### Quoted passage
-- start --

I said that the last Government talked for four years and did nothing. Well, we are doing something, and if it is not to the liking of everyone at least let us give it a try to see what it achieves. If it fails, then of course it will he done away with, but if it succeeds can anyone really envisage that the Labour Party, or anyone else, would take something which had succeeded and then do away with it? I suggest that they would not dare; nor would they want to, if it came to that. I beg to move that this clause stand part of the Bill.

Baroness BIRK

There are just a few points I should like to make on what the Minister has said. I am sure I heard him refer to "nostalgia for long- term security". This is hardly "nostalgia". What most people are looking for is security and, if I may use this analogy, I thought that his shop window was very attractive but that the goods behind it were not quite in such prime condition.

I took down what he said about the numbers of people looking for relatively short-term lettings. Most people are not looking for relatively short-term lettings and, with regard to this picture of a young couple who want something for a year or so, the noble Lord, Lord Goodman, answered that when he referred to the anxiety on behalf of people and the need for people to know that they had security. As regards this young couple whom the noble Lord says want a tenancy for only a year or so, under the Bill they can be evicted after one year. The landlord does not have to keep them there for five years: then he gives them notice to quit—


Will the noble Baroness allow me to intervene? With great respect, that is not correct. The tenant will not he able to he evicted within one year. He will not be able to be evicted during a period of less than the term for which he has signed the agreement for the shorthold, which can be up to five years. There is no way in which he can be evicted within one year.

Baroness BIRK

With respect, I did not say "within one year"; I said, "after one year". After all, it is more than likely, when a landlord can let for a maximum of five years to a minimum of One year, that he will opt for the shorter period. He would be less than human if he did not, and he could then see how things worked out. Of course, he may want to sell the property.

When my noble friend Lord Strabolgi asked about people moving, the Minister said that if they leave a protected tenancy they should find out whether they are moving to another protected tenancy. If they could not do that, the impression he gave to us was that they should stay put. So what price all this need for mobility of labour? In industry we want to encourage people to be able to move around the country, and every amendment moved on the first part of the Bill to encourage that in the public section was turned down. The same thing is happening and no doubt will go on happening throughout the passage of this Bill. If the Government really see the process by which people are having to leapfrog from one shorthold to another shorthold, there is no security in this at all: that is the anxiety and the worry.

-- end --

### Request 1
Write out the debate excerpt from "There are just" up to and including "such prime condition.", replacing "shop window" with "display window".
### Request 2
In the debate excerpt, who asked about people moving, according to Baroness Birk?
### Request 3
Please continue the debate excerpt on the housing bill from its final sentence.

### Extracted data
-- start --

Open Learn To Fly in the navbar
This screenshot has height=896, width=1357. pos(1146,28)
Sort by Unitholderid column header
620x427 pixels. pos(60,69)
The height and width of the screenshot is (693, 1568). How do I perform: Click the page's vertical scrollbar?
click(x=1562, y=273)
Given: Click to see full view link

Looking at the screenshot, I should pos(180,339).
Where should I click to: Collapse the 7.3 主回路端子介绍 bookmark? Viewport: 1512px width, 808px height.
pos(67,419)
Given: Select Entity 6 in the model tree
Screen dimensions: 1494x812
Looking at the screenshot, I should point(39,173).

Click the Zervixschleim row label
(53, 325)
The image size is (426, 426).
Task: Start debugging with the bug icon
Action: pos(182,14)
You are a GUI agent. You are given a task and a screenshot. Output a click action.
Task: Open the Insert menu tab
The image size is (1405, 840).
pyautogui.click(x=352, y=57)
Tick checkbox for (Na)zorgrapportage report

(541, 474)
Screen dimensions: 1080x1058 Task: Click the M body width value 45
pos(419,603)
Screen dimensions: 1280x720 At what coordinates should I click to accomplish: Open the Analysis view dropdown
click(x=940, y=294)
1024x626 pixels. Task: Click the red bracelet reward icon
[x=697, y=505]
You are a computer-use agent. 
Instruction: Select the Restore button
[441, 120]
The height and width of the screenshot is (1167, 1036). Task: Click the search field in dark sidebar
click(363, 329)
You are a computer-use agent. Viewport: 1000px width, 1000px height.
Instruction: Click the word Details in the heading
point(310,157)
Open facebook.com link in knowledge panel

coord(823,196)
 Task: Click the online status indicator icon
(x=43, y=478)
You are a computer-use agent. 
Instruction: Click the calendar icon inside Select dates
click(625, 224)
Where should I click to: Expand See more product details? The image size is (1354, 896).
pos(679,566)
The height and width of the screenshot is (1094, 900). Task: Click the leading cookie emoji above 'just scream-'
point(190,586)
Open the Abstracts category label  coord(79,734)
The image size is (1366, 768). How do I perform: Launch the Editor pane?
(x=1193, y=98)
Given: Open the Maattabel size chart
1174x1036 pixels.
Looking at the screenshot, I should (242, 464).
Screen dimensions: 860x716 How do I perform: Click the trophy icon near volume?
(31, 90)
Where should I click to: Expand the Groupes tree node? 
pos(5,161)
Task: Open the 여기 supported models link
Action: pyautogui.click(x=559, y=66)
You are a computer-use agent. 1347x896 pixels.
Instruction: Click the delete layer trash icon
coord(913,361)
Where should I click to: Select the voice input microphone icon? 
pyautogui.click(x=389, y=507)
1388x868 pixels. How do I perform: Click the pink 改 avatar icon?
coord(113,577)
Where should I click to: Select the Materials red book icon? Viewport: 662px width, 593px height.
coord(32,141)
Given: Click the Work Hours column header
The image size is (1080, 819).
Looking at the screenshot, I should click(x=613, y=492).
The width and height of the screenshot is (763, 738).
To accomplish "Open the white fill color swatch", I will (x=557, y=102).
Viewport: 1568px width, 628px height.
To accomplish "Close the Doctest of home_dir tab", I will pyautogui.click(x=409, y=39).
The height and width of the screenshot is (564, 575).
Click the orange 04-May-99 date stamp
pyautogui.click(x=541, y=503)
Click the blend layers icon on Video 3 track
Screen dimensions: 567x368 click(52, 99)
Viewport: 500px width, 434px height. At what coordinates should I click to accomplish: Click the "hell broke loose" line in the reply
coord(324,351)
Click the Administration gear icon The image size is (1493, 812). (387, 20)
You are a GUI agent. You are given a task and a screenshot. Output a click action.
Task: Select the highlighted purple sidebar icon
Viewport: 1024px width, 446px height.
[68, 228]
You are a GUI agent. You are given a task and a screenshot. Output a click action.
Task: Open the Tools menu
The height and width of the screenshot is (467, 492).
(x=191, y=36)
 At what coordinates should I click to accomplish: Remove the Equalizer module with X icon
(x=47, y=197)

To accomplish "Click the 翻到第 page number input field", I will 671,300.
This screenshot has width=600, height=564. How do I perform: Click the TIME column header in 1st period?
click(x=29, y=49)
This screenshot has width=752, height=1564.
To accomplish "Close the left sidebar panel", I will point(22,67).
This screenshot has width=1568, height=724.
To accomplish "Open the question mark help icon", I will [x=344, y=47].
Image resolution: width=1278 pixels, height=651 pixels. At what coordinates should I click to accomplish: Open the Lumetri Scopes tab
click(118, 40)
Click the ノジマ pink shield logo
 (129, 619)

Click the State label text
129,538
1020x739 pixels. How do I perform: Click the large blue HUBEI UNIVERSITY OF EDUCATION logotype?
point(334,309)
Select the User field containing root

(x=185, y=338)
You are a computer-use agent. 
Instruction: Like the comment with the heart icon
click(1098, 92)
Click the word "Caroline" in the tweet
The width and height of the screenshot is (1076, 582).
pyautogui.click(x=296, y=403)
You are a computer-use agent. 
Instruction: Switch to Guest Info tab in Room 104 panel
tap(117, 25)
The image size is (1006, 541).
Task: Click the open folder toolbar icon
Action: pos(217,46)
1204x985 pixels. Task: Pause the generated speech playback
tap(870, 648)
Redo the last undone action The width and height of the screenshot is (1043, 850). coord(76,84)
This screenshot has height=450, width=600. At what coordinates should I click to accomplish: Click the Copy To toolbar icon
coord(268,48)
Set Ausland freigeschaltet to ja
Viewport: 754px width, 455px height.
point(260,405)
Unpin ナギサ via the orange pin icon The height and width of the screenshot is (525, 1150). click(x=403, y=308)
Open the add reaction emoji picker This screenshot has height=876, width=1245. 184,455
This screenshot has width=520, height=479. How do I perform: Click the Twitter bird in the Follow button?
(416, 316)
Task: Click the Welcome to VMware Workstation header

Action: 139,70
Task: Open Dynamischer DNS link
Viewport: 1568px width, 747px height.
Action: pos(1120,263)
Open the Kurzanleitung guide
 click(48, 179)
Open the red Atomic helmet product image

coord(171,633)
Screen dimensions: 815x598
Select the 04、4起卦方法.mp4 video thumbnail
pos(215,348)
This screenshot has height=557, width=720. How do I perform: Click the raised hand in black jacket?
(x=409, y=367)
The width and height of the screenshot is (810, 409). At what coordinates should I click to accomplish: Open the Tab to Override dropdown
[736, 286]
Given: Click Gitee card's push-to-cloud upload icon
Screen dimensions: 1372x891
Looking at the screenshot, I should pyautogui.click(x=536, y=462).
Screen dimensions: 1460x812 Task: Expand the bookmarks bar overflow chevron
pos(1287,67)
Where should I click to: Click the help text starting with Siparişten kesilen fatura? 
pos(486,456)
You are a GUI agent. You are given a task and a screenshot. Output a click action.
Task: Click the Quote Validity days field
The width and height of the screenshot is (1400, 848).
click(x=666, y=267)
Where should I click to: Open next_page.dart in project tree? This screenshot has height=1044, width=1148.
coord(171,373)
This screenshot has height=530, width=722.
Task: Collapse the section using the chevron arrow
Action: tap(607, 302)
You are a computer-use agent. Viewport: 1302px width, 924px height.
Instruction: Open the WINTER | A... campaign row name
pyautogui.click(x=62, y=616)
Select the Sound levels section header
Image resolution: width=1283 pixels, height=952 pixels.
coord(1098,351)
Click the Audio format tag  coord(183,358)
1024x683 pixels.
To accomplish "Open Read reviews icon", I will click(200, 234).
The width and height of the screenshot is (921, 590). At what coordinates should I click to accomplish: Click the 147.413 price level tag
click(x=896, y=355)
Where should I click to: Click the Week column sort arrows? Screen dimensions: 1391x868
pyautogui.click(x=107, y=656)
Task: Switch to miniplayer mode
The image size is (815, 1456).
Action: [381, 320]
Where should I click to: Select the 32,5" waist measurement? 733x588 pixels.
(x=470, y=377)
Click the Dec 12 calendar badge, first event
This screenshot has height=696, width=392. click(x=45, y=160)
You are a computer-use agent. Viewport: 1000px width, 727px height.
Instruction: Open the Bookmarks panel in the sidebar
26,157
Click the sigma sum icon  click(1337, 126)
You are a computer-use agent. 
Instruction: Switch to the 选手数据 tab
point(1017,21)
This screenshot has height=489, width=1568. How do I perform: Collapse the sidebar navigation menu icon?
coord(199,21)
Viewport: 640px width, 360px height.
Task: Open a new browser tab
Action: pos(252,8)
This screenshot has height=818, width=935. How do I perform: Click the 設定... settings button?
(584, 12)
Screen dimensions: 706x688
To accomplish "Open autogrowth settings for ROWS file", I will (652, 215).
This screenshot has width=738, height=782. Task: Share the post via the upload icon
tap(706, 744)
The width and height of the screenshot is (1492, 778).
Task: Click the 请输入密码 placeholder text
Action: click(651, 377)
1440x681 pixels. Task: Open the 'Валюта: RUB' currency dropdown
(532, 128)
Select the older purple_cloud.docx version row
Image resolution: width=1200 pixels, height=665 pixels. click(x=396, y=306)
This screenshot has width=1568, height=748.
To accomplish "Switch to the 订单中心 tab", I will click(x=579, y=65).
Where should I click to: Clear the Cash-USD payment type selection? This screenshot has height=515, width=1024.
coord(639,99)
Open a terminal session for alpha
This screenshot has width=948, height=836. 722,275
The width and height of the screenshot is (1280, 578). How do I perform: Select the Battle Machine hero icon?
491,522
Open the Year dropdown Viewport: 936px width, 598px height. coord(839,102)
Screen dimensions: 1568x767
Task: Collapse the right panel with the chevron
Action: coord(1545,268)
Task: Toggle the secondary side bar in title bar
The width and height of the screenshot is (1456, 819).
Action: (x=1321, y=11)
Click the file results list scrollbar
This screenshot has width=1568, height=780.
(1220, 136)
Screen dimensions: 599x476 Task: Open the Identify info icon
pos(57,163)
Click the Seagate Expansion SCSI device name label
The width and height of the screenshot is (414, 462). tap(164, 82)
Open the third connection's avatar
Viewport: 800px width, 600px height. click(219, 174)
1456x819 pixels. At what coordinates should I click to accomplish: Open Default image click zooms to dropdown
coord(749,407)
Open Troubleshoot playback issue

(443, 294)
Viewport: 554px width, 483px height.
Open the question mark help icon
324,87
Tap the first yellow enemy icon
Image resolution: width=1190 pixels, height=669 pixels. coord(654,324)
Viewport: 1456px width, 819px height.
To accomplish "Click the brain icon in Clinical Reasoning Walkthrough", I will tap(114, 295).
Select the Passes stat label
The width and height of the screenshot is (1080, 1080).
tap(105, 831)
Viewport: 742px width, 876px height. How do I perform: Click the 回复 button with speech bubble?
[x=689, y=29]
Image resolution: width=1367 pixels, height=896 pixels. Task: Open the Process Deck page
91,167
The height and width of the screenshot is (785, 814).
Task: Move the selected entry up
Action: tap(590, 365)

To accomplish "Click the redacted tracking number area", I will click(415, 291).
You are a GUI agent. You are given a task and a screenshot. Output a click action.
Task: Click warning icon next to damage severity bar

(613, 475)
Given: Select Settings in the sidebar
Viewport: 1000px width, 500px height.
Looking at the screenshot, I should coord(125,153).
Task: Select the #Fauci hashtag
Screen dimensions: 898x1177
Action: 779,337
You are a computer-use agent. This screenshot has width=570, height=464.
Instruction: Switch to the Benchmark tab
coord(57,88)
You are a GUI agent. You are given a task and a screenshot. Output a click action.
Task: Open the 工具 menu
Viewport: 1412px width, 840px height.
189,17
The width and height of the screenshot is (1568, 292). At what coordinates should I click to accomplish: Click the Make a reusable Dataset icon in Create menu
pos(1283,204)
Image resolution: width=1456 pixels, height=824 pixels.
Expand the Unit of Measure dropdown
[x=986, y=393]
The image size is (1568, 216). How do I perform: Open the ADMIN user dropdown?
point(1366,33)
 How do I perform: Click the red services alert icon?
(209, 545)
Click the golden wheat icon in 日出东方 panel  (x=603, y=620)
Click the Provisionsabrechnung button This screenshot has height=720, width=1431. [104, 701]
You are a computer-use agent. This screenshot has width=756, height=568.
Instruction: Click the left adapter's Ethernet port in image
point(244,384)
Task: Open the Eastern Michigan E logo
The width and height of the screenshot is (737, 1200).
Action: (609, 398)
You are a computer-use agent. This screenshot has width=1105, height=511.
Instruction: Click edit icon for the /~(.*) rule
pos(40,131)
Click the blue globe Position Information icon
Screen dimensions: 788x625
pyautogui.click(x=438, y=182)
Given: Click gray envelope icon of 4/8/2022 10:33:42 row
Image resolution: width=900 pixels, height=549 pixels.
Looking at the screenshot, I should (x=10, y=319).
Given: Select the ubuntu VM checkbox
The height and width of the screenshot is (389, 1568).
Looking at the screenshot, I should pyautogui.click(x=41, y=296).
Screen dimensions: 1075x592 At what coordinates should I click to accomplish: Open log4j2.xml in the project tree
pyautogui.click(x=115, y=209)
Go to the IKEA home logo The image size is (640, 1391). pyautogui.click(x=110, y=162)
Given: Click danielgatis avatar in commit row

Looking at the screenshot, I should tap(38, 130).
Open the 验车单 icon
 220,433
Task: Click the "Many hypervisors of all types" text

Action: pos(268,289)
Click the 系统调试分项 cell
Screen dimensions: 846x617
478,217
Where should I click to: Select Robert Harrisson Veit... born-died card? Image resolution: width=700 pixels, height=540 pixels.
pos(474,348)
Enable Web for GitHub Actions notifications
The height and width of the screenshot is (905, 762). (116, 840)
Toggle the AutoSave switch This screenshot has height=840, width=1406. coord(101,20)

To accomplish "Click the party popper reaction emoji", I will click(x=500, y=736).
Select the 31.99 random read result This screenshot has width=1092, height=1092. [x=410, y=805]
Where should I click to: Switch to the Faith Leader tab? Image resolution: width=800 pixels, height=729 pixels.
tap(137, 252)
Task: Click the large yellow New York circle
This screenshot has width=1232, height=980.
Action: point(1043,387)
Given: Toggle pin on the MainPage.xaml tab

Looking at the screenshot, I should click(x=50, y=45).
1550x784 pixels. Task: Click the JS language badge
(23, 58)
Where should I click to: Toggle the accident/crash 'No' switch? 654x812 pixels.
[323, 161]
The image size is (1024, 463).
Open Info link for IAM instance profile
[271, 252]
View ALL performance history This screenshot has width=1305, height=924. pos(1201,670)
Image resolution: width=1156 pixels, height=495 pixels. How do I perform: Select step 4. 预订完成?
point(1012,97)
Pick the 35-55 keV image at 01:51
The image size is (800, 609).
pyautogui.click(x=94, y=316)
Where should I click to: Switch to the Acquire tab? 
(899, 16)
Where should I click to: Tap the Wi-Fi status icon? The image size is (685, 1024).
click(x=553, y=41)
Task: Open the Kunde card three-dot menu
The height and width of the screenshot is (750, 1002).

-- end --

### Task output 1
There are just a few points I should like to make on what the Minister has said. I am sure I heard him refer to "nostalgia for long- term security". This is hardly "nostalgia". What most people are looking for is security and, if I may use this analogy, I thought that his display window was very attractive but that the goods behind it were not quite in such prime condition.

### Task output 2
Her noble friend Lord Strabolgi.

### Task output 3
The noble Lord refers to looking for relatively short-term lettings, but that is not going to help the basic housing situation in the country. I entirely agree with the noble Lord, Lord Evans, and others who see that, unless you get to very high rents, the rented sector in this country must be supplied by local authorities and housing associations. This, through other provisions of the Bill, with compulsory sale and also the cutting of the housing programme, means there will be less and less rented accommodation. This is the nub of the argument: not the question of whether there are a few more short-term lettings. The noble Lord, Lord Goodman, was absolutely right when he queried whether this was the time, given the economic situation as it is, to embark on this.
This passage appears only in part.